Researchers used facial similarities in siblings to help develop a new way to capture the 3D shape of a human face in a study published on May 13 in PLOS Genetics. The findings could pave the way for advancements in development biology, medical genetics, and forensic sciences.
An international team of researchers analyzed 3D facial data from 273 pairs of siblings with European ancestry. The strategy led to the identification of previously unknown connections between facial features and genetics, which could lead to a better understanding of human evolution and positively affect surgical planning.
"In this paper, we learn from 3D facial data itself, a series of relevant traits that are guided by the facial similarity observed between sibling pairs," wrote the group, led by Hanne Hoskens from the department of human genetics at KU Leuven in Belgium.

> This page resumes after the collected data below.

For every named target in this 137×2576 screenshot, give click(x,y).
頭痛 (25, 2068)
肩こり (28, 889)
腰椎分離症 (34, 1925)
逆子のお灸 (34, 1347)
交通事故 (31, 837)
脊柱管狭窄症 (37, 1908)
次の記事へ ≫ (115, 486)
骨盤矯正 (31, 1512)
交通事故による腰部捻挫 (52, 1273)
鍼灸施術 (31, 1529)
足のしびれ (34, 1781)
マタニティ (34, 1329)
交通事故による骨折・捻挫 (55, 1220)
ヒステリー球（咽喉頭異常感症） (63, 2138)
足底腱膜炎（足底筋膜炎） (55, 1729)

The distinct features of human faces have a strong genetic component, which is especially clear in the facial resemblance between twins and family members, the authors noted. However, studying the genetics that underlie craniofacial development has been difficult due to the 3D structure of the face.
The researchers circumvented this problem by dividing the face into 62 hierarchical segments that could be analyzed independently for the 273 pairs of siblings in the study. This method helped them discover 1,048 facial traits that are shared between siblings and likely have a genetic basis. For instance, 3D facial scans revealed siblings often had shared traits in their mandibles.
Hoskens and colleagues then used their new face capturing strategy to study 8,246 people of European ancestry who also had genetic data available for analysis. This revealed 218 locations within the human genome associated with facial traits shared by siblings.
For instance, one location identified by the researchers was linked with having down-turned corners of the mouth. Other sites had previously been associated with embryonic facial and abnormal head and facial bone development.
The study was possible due to advancements in open-access software and computational and statistical genetics in the past decade. The findings could lead to future studies that investigate the identified genetic locations and their involvement in facial development, the authors wrote.
"These findings should be followed-up by further replication efforts in larger samples in addition to functional studies in order to elucidate the biological mechanisms that control facial development, with numerous applications in the clinic and beyond," the authors concluded.